Edit: I just read above about the secret sauce, don’t know how I missed it before (maybe the 2800 miles I drove during Christmas made me a little brain dead).

Dan

If you are still dismembering it with the acid, you might want to flush with clean water and a little detergent using a needle, followed by clean water, and then an acetone flush. Any oil residue will really slow things down, and, even if you cleaned before, might not have made it to the bottom.

As to the tap, you can get good ones and crap ones from pretty much anywhere. The consumer grade, like sold at the box stores, are almost always crummy. I don;t know what grind you were using, but it sounds like you were using a general purpose tap, which will not have great performance on any material. For Al, blind, I use a chip lifting tap if I can, but I try to avoid blind tapping if I can, to the point of through tapping and plugging in some cases. Then I use a spiral point (“gun”) tap and no worries.

A somewhat dilute commercial nitric acid solution— commercial is about 68%, diluted down to about 50%— will pretty much passivate aluminum and go after the ferrite at the grain boundaries in the tool steel, IIRC. Too weak a solution will not passivate the aluminum and there may be some etching. The chemistry here is really cool, and not fully understood.

You can get commercial solutions for this, but it is, in my experience, easier and cheaper to go to a shop with an EDM (tap burner/stud burner) as I no longer keep nitric on hand.

I was thinking EDM, but not too many folks have those in their garage, but a good machine shop should. The last one I used was about 25 years ago and painfully slow, like watching grass grow, but it works well.

Dan

I kept track of which holes I was using in a square layout, and it turned out they were in an arc across the part of the board nearest the “bottom” edge. I was trying to come up with a pattern that didn’t “fully” populate the board because I didn’t want to tap that many holes but put them in the places I was using them. I guess I’ll see if I made some good tradeoffs :slight_smile:

The tap was an one I had around out of a kit. I know better. After the first 10-15 holes went ok I should have stopped.

After breaking that one, I switched to one of these ($12)


And one of these (~$18 w/ shipping):

I hand tapped with both to compare. They’re both bottoming taps. I found the Guhring to be easier to use, aligned easier, less torque - the shorter length of the cutting thread (about 5 threads) meant a bit less torque required, which added up by hole 150 or so. The cheaper one did a fine job using the same methods, just more friction (it has 10 or so threads). I used liquid Boelube with both (seemed to behave a little better than kroil and anchorlube, and I still have half a gallon of it to use up). I think next time I do something like this, I’ll seek out these machine taps again, they self clear chips nicely, which the hand taps don’t.

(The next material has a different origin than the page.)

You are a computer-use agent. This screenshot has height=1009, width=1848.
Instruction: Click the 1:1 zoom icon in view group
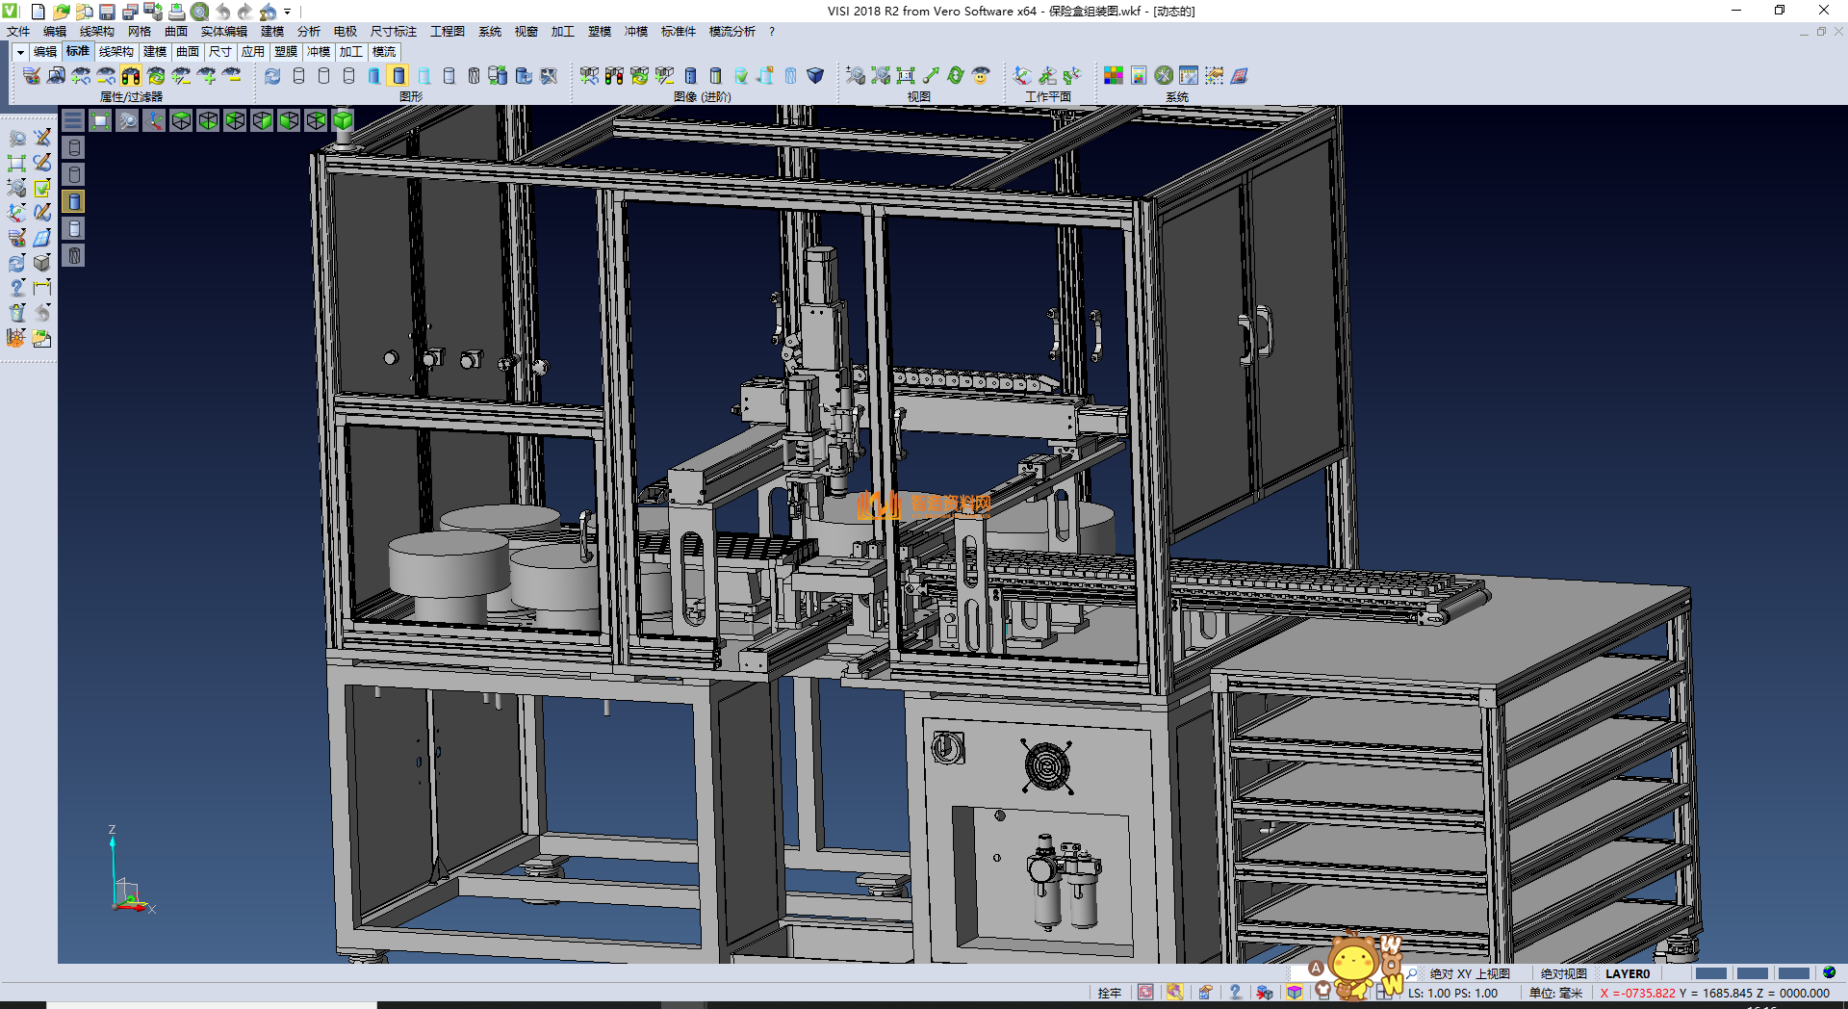tap(906, 76)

With the hand tap, needed to pull it out of each hole at least twice to clear chips but with these I could do each hole in one go.

I still didn’t powertap…no guts, I know.

Here’s how I have been removing the broken tap (maybe someone will find this useful)

  1. I removed as much as I could by hand. I used a pick and an impact punch and broke out as much as I could below the surface. It broke off essentially just below the surface, so not much more I got out beyond a few tiny shards. I was hoping to get a crack into the web - no luck.
  2. There are a lot of chips jammed in the flutes (pretty sure this is why it broke). I used the pick to clear out at much as I could, but need to do this repeatedly.
  3. There was almost no room “in the hole” when I started, but I wiped down the area around with some acetone to keep the lube away.
  4. Heated the plate - 120 degrees or so, around/below the hole. My garage is ~55 degrees F right now.
  5. Added a couple drops of acid (I’m using “concrete cleaner” from HD made up of nitric and phosphoric acid, full strength).
  6. When it stops reacting or seems to “go dry”, soak up/scrape at it with a gun cleaning swab, wipe out the debris in the hole (black iron oxides(?), loose aluminum), scrape at the aluminum chips with a pick, wipe it out again. Every 10 or so passes of this, rub it out with a little acetone, then water, then wipe it dry with a swab. This usually pulls out a little more of the aluminum chips. I stopped with the acetone after the first 2-3 times, doesn’t seem to be making a difference any more.
  7. go to #4.

No damage to the aluminum so far (but it did clean the area on the surface really well). I’ve “extracted” about 3/8" of it so far… about 7 drops fit in the hole at this point. I’m getting close to the tip of the tap, but whats left is still fully fluted, engaged in the threads, and stuck tight. It goes faster when I’m standing next to it to do the cycle quickly and keep it warm with a torch, and a lot slower when I leave it an hour or two before coming back to it :slight_smile:

I did stick the files up on CutRocket if anyone wants them.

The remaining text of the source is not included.